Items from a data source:

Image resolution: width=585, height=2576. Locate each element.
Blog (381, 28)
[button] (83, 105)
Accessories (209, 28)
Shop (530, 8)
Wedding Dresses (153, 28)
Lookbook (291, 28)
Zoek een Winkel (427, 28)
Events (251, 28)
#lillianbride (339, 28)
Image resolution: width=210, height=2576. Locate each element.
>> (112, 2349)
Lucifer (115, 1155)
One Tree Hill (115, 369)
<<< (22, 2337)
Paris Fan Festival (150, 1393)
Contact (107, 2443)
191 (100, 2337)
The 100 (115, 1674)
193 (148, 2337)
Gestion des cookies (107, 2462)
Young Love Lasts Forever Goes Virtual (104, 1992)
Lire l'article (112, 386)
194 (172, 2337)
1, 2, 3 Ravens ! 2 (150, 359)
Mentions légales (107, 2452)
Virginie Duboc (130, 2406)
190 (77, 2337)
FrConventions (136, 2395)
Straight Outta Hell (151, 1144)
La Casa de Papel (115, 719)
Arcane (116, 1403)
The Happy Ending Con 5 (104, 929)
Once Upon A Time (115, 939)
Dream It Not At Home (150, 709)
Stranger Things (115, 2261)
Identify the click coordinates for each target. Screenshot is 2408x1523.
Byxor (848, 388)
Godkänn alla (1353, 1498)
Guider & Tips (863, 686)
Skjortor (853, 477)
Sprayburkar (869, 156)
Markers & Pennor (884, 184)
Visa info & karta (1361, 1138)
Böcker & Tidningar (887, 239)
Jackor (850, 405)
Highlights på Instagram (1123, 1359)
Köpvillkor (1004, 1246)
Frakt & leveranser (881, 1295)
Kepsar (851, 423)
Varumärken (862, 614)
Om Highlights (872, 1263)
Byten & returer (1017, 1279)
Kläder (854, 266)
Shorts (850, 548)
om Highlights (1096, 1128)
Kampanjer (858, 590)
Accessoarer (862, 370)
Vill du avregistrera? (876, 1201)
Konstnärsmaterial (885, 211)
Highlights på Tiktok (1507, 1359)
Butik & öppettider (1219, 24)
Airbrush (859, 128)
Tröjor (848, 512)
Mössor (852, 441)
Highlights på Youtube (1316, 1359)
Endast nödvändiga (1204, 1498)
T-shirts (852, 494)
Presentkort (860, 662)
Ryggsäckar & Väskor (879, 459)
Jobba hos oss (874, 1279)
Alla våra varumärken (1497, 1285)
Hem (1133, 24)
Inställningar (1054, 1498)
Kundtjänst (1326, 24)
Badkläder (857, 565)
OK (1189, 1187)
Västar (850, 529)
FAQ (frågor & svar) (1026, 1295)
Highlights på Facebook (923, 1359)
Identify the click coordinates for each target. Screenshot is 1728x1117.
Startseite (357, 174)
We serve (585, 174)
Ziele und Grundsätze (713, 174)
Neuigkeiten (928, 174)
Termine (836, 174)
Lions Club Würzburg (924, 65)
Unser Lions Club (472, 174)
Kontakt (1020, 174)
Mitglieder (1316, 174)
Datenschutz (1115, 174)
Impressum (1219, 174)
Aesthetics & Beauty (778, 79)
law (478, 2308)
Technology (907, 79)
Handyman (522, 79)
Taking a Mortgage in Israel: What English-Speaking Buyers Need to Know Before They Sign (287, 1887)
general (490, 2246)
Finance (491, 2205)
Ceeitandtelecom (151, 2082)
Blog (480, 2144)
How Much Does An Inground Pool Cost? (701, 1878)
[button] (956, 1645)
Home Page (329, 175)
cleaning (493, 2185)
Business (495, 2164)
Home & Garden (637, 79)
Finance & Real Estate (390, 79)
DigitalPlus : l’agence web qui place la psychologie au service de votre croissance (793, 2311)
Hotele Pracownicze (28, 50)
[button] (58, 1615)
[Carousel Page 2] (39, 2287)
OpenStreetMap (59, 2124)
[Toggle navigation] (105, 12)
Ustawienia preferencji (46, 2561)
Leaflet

**EXERCISE REQUIREMENTS**.
Copy each line above that contains the string "Highlights".

**RESULT OF THE TASK**.
Highlights på Instagram (1123, 1359)
Om Highlights (872, 1263)
om Highlights (1096, 1128)
Highlights på Tiktok (1507, 1359)
Highlights på Youtube (1316, 1359)
Highlights på Facebook (923, 1359)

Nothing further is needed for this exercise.